Incidence of colorectal cancer increasing in young adults
The incidence of colorectal cancer (CRC) among young adults ages 20-39 years has increased during the past 20-30 years, despite declining rates of CRC for the U.S. population overall. This surprising new finding, an analysis of how CRC incidence varies based on race and gender, and differences in tumor location, for young adults compared to the general population are presented in Journal of Adolescent and Young Adult Oncology (JAYAO).

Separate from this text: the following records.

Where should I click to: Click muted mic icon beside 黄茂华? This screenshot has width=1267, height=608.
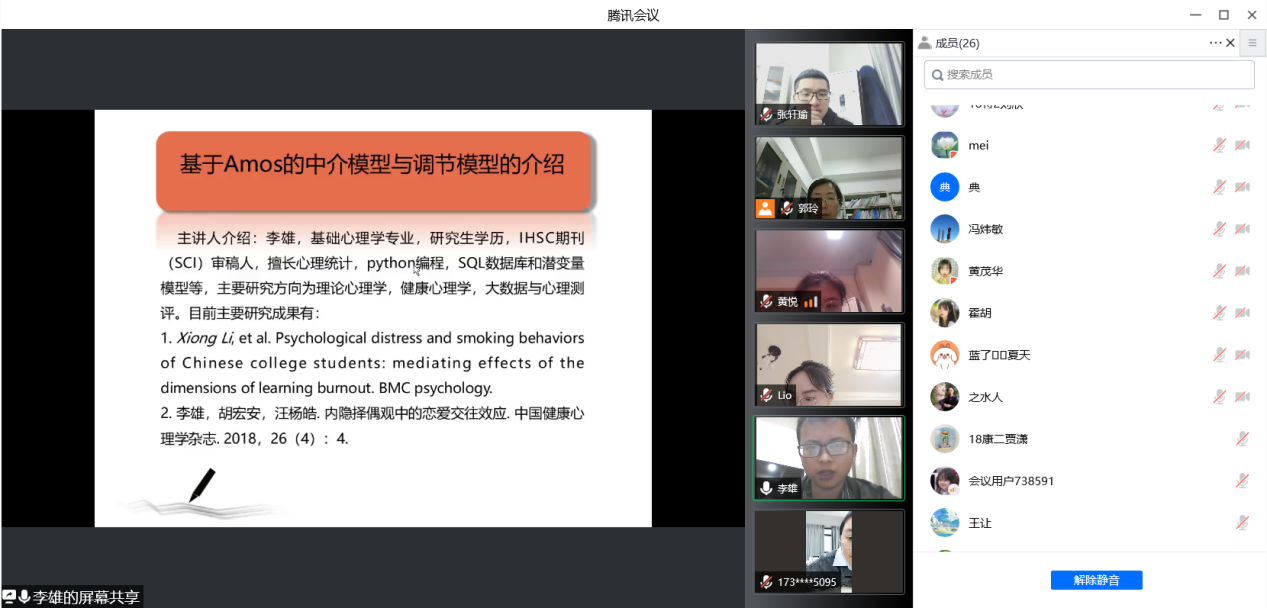pyautogui.click(x=1219, y=271)
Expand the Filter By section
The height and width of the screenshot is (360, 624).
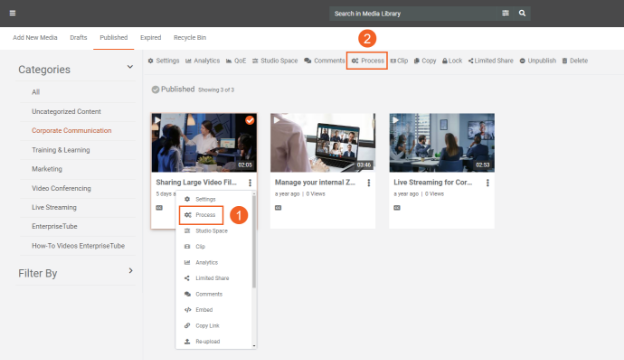coord(130,271)
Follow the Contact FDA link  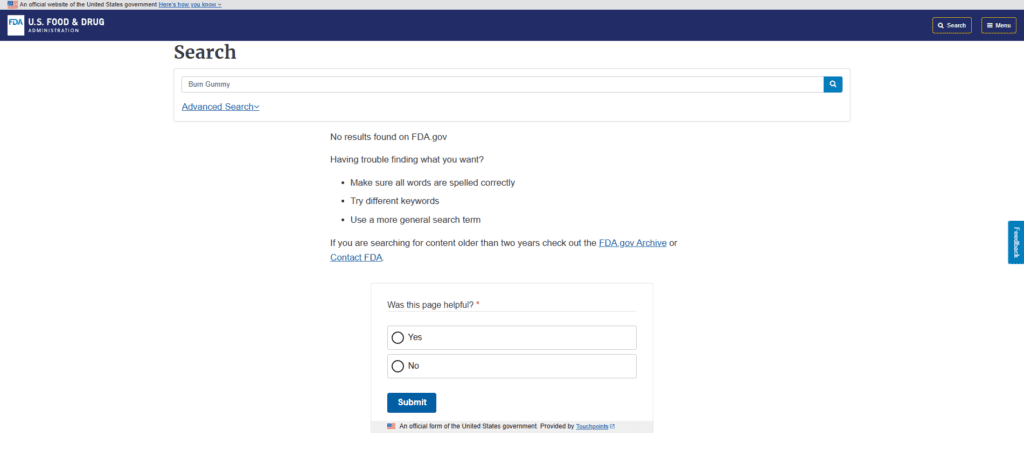pyautogui.click(x=356, y=257)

In the article "Colorectal Cancer Incidence Among Young Adults in California," Kathryn Singh, MPH, MS, Thomas Taylor, PhD, Chuan-Ju Pan, MD, Michael Stamos, MD, and Jason Zell, DO, MPH, University of California, Irvine, analyzed more than 231,500 CRC cases over a 22-year period, including 5,617 cases affecting young adults. CRC is uncommon in people younger than 50 years of age. Among older adults, screening to detect and remove precancerous polyps has largely contributed to declining CRC rates for the U.S. population as a whole.
Across the study period, however, the authors found significant increases in CRC incidence among the 20-29 year and 30-39 year age groups. The data also showed greater CRC risk for certain racial groups, and differences in tumor location and stage at diagnosis for young adults compared to individuals 50 years of age and older.